Previous Semesterplans

Audiovisual Archive

Editing: Antonio Cataldo

Boris Buden
'Comrades! Even Now I'm Not Ashamed of My Communist Past!'
As part of the seminar
'Film as a Critical Practice'
7 and 8 Novermber 2007, Frogner Cinema, Oslo

About the Lecture

Reviewing Dusan Makavejev's 1971 W.R.: Mysteries of the Organism one American film critic wrote: 'A movie that, had he been compelled to see it, would surely have given John Wayne a stroke.' Something similar almost happened to Tito when he saw the film. He was a big fan of John Wayne and obviously shared with him similar taste in film. Makavejev's W.R. was banned in Yugoslavia. In USA its distribution was limited in some areas to pornography cinemas where it was billed as a 'sex film'. However the film was not about sex but rather about sex and freedom. Both capitalism and communism in their late modernist versions could once agree that sex – to some extent – needs freedom. But Wilhelm Reich's point – and the very idea of Makavejev's W.R. – was that freedom needs sex. This was too much for both sides of the Cold War divide. Nobody seems to be afraid today of this once so fearsome liaison between sex and freedom. It has become history, or more precisely, an art history.

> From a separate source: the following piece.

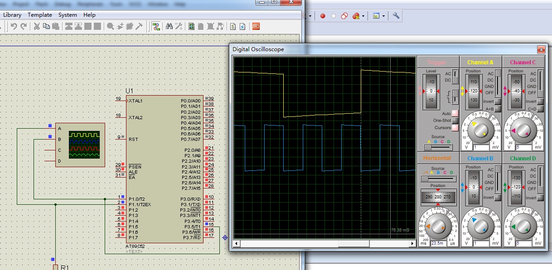Click the Bill of Materials dollar icon
Viewport: 552px width, 270px height.
point(232,27)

Is that all?

About the Speaker

Boris Buden studied philosophy in Zagreb and cultural studies at HU Berlin. In the 90s he was editor in the magazine Arkzin, Zagreb. His essays and articles cover topics of philosophy, politics, cultural and art criticism. Among his translations into Croatian are two books of Sigmund Freud. Buden is the author of Barikade, Zagreb 1996/1997, Kaptolski Kolodvor, Beograd 2001 and Der Schacht von Babel, Berlin 2004.